# STATED PROBLEM A:
Carry over all of the entries below, requests included, adding 19 to every coordinate in their answers, and leave the pictures out.
═══ PASSAGE GIVEN
This post is also available in the following languages. Japanese, Korean

Easily tackle the "thundering herd problem" in caching with req-shield!

Hello. We're Kang Hyun Yang and Byungchan Lee, backend developers at LINE Plus Contents Service Engineering. In our Contents Server Engineering team, we run a group called Tech Group. This group tackles common challenges faced by various teams, focusing on efficiently handling large volumes of traffic. During this process, we enhanced our caching process and developed an internal library called "req-shield" (initially named "Req-Saver" but renamed during the open-source process).

In this article, we want to share the background and detailed features of req-shield.

How applications typically use caching

Typically, applications use caching like this:

When a client makes a request, the client gets an immediate response if the requested content is in the cache. If it's not in the cache, the data is fetched from the backend data store (DB, server, file, and so on) and stored in the cache (represented as "MySQL" in the image for simplicity).

In this setup, imagine N client requests coming in. If the cache doesn't have the content for these N requests, all N requests will query the backend data store. Even if all N requests want the same value, they proceed N times. Without special measures, the data received from the backend is recorded in the cache N times, causing a load on both the backend store and the cache. This is known as the "thundering herd problem".

The development of req-shield began as we sought a solution to this "thundering herd problem".

The idea behind req-shield

The key to solving this problem was reducing client requests to the backend data store. We thought of applying two ideas based on whether the cache hit or not.

When the requested data is not in the cache

If the requested data isn't in the cache and needs to be fetched from the backend store and stored in the cache, the application can use local or global locks to send only specific requests to the backend store. The other requests wait until the locked request creates the data in the cache, solving the problem.

When the requested data is in the cache

Even when the requested data is in the cache and the client receives an immediate response, preventive measures for the future can be taken. For example, if the cache's TTL (time to live) is 10 seconds and the client queries the cache with 2-3 seconds left, the cache TTL can be updated immediately instead of waiting for expiration. This way, assuming constant traffic, the cache appears to exist continuously without expiration gaps.

Comparing the above in a time graph looks like this:

Implementation of the idea

Let's look at how each idea was implemented.

When the requested data is not in the cache

In this case, we actively used the lock mechanism.

There are mainly local locks and global locks. For global locks, since the library doesn't know which distributed lock the developer will use, we implemented it by simply injecting a function. When the developer creates an instance of req-shield, the global lock function is executed at the application level, recognizing that the lock is acquired. The request that acquires the lock represents the data acquisition and cache storage process. Requests that don't acquire the lock wait for the data to be stored in the cache for a set time.

Local locks actively use semaphores, and except for the fact that lock acquisition is done per server instance, the operation is the same as in the image above.

When the requested data is in the cache

In this case, we also actively use the lock mechanism, but there's a slight difference from the previous case.
══════
# STATED PROBLEM B:
List the examples of backend data stores that the req-shield post gives in parentheses.
═══ STORED DATA
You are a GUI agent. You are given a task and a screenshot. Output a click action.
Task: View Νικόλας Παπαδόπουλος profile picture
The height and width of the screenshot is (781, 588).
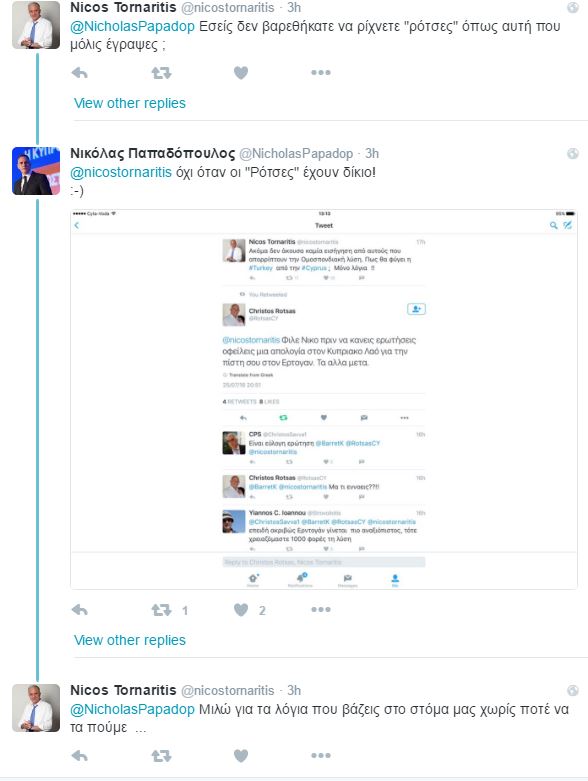point(36,171)
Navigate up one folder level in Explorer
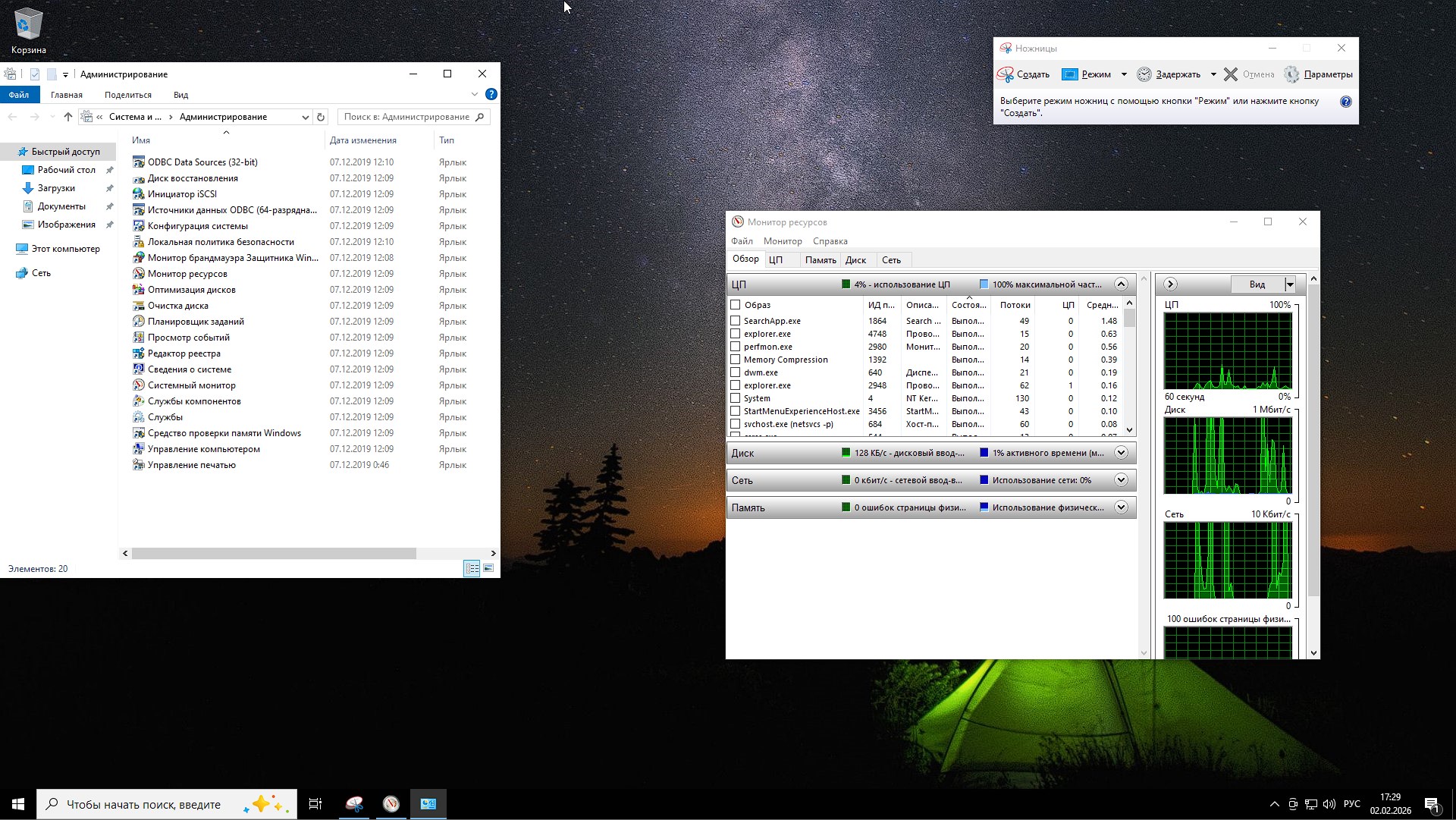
══════
# RIGHT ANSWER A:
You are a GUI agent. You are given a task and a screenshot. Output a click action.
Task: View Νικόλας Παπαδόπουλος profile picture
The height and width of the screenshot is (781, 588).
point(55,190)
Navigate up one folder level in Explorer

# RIGHT ANSWER B:
DB, server, file